[18日 ロイター] - 地球温暖化が冬季五輪の開催にも忍び寄っている。温暖化ガスの排出を今世紀末までに大幅に削減できなければ、過去の冬季五輪開催都市のなかで再開催できるのは札幌(1972年開催)のみ、という研究報告が18日に公表された。

ウォータールー大学を中心とする国際研究チームは、1920年代以降の気候データと将来の気候変動傾向を基に調査。サンモリッツ(スイス)やリレハンメンル(ノルウェー)は温暖化の影響で開催できる環境ではなくなると予想された。

調査によると、開催都市の2月の日中の平均気温は一貫して上昇。
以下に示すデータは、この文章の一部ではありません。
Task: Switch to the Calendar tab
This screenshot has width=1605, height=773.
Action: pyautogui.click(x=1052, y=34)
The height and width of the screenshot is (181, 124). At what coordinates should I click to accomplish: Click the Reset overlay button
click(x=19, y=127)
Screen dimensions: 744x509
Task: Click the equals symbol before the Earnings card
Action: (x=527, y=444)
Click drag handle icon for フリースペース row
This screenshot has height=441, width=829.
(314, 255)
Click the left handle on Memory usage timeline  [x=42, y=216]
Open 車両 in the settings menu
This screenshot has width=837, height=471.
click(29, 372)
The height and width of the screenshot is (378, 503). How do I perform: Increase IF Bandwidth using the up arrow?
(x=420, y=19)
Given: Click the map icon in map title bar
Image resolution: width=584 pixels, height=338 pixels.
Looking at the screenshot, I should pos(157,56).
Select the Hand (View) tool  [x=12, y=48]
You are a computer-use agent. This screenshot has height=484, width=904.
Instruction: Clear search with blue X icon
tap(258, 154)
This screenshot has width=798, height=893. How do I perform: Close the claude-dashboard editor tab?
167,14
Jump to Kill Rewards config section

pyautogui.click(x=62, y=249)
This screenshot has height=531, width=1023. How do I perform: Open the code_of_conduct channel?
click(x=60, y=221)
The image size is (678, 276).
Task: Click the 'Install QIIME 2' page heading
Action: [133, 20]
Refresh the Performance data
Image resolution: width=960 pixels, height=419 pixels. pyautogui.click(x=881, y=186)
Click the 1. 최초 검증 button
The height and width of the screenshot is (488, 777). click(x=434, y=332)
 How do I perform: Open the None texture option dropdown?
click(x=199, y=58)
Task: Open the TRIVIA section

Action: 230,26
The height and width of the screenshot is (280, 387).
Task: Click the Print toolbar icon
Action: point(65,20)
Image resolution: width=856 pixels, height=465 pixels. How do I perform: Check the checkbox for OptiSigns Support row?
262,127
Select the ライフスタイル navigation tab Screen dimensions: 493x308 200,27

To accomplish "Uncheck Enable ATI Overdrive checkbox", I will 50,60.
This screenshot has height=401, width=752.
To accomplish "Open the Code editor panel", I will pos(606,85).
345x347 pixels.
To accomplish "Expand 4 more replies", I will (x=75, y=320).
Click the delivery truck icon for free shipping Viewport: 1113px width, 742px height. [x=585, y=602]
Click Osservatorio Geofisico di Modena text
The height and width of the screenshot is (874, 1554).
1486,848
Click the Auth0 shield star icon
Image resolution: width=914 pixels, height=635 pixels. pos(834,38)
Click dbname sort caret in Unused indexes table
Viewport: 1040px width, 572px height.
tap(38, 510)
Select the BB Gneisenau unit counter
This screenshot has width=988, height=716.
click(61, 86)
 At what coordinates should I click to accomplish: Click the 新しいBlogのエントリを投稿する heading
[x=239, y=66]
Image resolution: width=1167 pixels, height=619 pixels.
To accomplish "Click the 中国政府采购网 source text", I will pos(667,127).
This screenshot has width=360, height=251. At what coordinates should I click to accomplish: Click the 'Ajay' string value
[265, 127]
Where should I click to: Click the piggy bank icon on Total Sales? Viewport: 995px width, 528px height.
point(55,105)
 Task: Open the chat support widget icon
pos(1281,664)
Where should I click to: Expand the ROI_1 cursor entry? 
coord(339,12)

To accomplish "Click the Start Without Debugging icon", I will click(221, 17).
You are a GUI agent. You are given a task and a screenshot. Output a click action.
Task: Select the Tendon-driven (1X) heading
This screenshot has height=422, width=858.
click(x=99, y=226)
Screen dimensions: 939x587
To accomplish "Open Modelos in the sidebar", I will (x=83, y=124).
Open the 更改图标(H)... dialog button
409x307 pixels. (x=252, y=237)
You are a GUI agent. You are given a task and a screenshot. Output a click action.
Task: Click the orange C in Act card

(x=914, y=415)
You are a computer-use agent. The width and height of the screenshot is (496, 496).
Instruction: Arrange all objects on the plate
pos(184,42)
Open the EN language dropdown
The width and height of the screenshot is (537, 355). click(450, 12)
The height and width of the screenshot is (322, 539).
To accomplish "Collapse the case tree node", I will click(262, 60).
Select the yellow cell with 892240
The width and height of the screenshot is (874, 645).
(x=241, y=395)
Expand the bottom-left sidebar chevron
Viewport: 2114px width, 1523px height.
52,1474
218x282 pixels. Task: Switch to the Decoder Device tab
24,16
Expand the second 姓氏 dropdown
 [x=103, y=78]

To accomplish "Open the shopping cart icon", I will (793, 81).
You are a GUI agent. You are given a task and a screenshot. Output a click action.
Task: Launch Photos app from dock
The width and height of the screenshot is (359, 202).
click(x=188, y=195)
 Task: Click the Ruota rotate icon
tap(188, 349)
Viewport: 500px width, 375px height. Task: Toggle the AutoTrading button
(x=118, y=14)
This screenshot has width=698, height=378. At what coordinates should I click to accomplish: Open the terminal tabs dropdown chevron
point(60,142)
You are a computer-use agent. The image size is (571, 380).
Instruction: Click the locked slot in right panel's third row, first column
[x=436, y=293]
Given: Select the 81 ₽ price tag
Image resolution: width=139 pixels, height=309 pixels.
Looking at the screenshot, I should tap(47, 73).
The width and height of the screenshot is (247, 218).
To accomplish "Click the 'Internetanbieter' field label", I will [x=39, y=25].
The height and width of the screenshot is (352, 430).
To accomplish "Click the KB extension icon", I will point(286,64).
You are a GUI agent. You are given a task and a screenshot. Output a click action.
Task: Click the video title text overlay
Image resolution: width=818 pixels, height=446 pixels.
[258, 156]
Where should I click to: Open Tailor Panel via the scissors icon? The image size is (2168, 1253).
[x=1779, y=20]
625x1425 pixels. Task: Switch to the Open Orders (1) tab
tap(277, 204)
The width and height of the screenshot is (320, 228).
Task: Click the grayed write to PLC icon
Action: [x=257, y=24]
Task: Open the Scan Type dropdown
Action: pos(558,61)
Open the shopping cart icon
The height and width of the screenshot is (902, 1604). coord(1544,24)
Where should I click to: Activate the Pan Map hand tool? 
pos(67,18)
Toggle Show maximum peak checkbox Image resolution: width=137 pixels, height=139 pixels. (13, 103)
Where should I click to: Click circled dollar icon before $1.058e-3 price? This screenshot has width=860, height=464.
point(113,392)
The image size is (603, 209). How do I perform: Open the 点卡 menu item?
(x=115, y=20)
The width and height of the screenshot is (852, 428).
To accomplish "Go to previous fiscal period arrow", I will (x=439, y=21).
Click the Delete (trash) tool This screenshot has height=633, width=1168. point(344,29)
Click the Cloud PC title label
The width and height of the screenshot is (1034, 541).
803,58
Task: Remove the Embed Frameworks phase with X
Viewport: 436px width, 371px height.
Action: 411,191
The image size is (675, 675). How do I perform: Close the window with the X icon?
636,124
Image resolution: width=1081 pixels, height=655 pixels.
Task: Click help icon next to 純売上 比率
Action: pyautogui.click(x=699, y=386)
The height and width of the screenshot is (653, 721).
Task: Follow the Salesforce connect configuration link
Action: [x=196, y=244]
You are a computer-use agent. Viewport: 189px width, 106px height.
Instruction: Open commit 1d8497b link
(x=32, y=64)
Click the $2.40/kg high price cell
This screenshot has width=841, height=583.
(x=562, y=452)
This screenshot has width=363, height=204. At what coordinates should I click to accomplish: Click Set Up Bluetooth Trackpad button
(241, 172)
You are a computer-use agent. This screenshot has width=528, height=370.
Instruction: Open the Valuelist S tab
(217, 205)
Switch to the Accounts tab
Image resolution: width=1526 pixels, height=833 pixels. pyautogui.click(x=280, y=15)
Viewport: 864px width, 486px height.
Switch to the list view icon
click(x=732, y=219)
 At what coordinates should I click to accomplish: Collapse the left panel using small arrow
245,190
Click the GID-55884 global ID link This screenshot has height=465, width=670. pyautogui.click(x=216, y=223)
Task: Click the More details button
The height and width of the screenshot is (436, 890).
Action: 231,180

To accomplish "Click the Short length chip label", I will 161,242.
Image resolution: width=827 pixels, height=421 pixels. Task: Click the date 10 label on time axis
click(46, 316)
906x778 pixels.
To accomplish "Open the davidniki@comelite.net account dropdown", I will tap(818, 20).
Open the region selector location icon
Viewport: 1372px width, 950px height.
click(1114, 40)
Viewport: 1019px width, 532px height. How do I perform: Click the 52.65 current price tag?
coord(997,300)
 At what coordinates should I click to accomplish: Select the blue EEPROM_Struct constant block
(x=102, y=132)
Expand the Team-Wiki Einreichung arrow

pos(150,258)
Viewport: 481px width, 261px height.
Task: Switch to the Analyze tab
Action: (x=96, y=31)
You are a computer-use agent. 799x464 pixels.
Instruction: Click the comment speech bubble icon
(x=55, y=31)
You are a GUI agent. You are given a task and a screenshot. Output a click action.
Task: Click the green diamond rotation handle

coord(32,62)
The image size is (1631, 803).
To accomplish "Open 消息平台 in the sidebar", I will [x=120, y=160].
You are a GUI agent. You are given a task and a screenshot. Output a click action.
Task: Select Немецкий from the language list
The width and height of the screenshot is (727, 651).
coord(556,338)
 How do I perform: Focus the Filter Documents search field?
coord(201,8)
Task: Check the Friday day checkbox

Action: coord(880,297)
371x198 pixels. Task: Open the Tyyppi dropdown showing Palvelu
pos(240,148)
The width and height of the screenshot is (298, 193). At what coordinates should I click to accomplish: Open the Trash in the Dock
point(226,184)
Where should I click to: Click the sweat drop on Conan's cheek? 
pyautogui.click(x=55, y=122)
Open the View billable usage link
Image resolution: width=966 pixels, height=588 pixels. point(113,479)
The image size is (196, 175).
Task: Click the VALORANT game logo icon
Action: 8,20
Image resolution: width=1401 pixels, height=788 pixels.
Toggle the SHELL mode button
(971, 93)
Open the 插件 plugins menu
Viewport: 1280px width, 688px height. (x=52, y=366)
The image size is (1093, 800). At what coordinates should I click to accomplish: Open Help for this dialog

20年代から50年代は0.4度だったのが、60年代から90年代は3.1度に上昇し、21世紀は来月開催の北京を含めて同6.3度となる。

ウォータールー大学のダニエル・スコット教授(地理学・環境管理)はロイターに「いまの温度上昇傾向が続けば、今世紀末に環境的に再開催可能な都市は札幌のみとなる」と述べた。かつて再開催可能な都市は少なくとも21都市あったが、今世紀半ば時点で、それより少なくなる見通しという。

冬季五輪の開催都市は1924年の第1回のシャモニー(フランス)をはじめ、欧州が半数以上が占める。しかし欧州のアルプス地域は温暖化の影響が出始めている。スコット教授は、今回の研究は国際オリンピック委員会(IOC)に開催都市の選定で一段の柔軟性が必要というメッセージを送っていると述べた。

研究チームは、各国の選手やコーチにも調査。89%が変化する天候パターンが競技環境に影響を与えていると回答。気候変動が競技種目の将来に影響を及ぼすことを懸念する割合は94%だった。

スキーなど雪上スポーツの選手の衝突や負傷が増えたのは、周辺温度の上昇と雪の状態が悪いことが一因と指摘した。

過去3回の冬季五輪では、アルペンスキー、スノーボード、フリースタイルで負傷件数が最も多かった。